(Rows of pointing data)
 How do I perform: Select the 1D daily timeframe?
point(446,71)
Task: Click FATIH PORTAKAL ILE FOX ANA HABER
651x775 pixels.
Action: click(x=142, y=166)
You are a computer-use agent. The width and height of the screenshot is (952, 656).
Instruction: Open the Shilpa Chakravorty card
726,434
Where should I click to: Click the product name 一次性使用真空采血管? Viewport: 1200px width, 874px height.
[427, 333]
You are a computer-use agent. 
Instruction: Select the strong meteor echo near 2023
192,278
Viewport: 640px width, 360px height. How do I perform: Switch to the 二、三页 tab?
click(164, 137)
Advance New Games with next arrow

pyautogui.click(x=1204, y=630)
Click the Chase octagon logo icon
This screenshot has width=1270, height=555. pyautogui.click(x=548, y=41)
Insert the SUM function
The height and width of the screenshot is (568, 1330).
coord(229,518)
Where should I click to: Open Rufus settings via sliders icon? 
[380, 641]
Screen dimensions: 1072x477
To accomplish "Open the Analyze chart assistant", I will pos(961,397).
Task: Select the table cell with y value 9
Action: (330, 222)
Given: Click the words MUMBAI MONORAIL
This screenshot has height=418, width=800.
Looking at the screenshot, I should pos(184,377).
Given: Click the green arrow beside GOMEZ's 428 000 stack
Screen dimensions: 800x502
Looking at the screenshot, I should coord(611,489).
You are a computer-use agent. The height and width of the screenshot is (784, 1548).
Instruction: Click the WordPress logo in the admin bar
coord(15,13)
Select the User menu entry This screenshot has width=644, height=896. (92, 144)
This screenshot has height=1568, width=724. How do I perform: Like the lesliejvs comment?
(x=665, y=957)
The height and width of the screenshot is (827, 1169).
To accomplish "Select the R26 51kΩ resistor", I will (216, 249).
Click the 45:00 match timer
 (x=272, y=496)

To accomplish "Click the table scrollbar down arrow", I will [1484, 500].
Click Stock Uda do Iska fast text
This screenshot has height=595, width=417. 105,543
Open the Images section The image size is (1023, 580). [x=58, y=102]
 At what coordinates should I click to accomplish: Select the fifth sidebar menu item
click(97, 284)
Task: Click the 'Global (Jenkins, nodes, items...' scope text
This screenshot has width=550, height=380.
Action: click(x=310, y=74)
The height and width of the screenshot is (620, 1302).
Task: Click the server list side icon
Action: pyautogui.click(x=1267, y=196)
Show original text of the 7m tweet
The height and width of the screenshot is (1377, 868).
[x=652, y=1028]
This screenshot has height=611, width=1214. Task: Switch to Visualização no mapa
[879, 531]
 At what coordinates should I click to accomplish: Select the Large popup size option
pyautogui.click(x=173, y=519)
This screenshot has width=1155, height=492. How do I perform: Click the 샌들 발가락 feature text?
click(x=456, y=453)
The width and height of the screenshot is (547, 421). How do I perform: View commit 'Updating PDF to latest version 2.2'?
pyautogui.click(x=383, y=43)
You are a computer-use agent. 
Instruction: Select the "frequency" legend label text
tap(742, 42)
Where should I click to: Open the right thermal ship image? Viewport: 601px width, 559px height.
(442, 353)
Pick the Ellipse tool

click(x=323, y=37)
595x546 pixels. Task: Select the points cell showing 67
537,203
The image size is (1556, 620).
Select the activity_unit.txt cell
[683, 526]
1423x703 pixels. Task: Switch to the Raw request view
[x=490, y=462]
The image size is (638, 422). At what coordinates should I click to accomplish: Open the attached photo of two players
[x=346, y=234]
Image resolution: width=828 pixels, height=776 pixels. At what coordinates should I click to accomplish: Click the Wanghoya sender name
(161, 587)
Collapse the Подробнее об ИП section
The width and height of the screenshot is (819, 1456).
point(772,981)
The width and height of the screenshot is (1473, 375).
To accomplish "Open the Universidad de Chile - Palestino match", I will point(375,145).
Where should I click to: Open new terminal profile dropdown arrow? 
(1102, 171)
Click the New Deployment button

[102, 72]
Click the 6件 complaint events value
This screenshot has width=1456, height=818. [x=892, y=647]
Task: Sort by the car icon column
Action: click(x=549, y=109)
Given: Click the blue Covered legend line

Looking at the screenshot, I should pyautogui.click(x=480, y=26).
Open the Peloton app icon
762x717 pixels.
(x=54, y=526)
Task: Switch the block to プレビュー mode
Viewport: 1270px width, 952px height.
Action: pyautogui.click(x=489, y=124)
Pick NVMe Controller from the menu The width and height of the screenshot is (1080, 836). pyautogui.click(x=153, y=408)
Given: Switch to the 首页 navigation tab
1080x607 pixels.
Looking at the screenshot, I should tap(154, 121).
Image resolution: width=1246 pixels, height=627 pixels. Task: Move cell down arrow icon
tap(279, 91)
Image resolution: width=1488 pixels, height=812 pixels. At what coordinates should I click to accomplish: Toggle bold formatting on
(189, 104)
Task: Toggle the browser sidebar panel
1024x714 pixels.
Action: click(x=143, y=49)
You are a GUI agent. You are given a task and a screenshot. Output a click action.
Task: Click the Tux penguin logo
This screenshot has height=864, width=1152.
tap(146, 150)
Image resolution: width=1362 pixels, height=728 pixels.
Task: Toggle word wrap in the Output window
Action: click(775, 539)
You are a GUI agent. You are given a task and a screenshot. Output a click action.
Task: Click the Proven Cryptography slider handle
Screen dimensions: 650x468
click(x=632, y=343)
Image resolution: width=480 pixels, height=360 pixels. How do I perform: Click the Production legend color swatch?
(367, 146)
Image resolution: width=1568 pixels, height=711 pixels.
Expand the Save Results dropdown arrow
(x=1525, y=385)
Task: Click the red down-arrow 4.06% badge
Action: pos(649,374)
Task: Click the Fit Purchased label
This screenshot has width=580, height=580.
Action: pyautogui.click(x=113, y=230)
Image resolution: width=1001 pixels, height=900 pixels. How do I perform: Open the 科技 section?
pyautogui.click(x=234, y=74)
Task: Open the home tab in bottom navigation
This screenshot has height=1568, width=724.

* Set task: Render the rows from the line with "Task: Toggle the browser sidebar panel" to the line with "Action: click(x=143, y=49)", inclusive, as a numbered list, omitting blank lines.

* The solution:
1. Task: Toggle the browser sidebar panel
2. 1024x714 pixels.
3. Action: click(x=143, y=49)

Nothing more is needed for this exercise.